* TASK
Output the full listing again without altering anything.

Top of GIVEN RECORDS

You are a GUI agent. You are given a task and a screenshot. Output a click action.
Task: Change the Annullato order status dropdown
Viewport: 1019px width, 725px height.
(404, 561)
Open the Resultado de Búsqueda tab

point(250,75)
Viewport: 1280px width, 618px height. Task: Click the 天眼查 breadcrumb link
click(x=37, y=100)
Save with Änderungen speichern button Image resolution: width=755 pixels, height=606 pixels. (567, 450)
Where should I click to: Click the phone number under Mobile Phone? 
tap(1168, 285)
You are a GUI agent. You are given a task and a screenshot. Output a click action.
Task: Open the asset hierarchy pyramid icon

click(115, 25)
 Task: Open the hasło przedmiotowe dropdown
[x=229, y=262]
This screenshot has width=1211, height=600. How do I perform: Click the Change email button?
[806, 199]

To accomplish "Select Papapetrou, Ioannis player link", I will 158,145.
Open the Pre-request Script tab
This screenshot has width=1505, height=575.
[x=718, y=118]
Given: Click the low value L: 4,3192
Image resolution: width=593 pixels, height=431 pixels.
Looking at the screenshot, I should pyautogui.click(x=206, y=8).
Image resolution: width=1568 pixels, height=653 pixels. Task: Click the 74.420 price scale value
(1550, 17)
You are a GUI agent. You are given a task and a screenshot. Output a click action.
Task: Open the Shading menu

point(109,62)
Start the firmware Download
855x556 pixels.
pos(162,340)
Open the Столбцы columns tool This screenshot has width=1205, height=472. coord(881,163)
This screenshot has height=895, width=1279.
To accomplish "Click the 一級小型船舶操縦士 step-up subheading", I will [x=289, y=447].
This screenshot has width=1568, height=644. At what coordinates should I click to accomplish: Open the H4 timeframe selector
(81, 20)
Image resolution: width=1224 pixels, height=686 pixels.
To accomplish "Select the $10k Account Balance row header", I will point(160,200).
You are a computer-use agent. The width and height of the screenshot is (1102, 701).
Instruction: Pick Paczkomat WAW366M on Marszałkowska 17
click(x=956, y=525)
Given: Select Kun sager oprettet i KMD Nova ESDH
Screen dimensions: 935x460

Bottom of GIVEN RECORDS

* SOLUTION BELOW
You are a GUI agent. You are given a task and a screenshot. Output a click action.
Task: Change the Annullato order status dropdown
Viewport: 1019px width, 725px height.
(404, 561)
Open the Resultado de Búsqueda tab

point(250,75)
Viewport: 1280px width, 618px height. Task: Click the 天眼查 breadcrumb link
click(x=37, y=100)
Save with Änderungen speichern button Image resolution: width=755 pixels, height=606 pixels. (567, 450)
Where should I click to: Click the phone number under Mobile Phone? 
tap(1168, 285)
You are a GUI agent. You are given a task and a screenshot. Output a click action.
Task: Open the asset hierarchy pyramid icon

click(115, 25)
 Task: Open the hasło przedmiotowe dropdown
[x=229, y=262]
This screenshot has width=1211, height=600. How do I perform: Click the Change email button?
[806, 199]

To accomplish "Select Papapetrou, Ioannis player link", I will 158,145.
Open the Pre-request Script tab
This screenshot has width=1505, height=575.
[x=718, y=118]
Given: Click the low value L: 4,3192
Image resolution: width=593 pixels, height=431 pixels.
Looking at the screenshot, I should pyautogui.click(x=206, y=8).
Image resolution: width=1568 pixels, height=653 pixels. Task: Click the 74.420 price scale value
(1550, 17)
You are a GUI agent. You are given a task and a screenshot. Output a click action.
Task: Open the Shading menu

point(109,62)
Start the firmware Download
855x556 pixels.
pos(162,340)
Open the Столбцы columns tool This screenshot has width=1205, height=472. coord(881,163)
This screenshot has height=895, width=1279.
To accomplish "Click the 一級小型船舶操縦士 step-up subheading", I will [x=289, y=447].
This screenshot has width=1568, height=644. At what coordinates should I click to accomplish: Open the H4 timeframe selector
(81, 20)
Image resolution: width=1224 pixels, height=686 pixels.
To accomplish "Select the $10k Account Balance row header", I will point(160,200).
You are a computer-use agent. The width and height of the screenshot is (1102, 701).
Instruction: Pick Paczkomat WAW366M on Marszałkowska 17
click(x=956, y=525)
Given: Select Kun sager oprettet i KMD Nova ESDH
Screen dimensions: 935x460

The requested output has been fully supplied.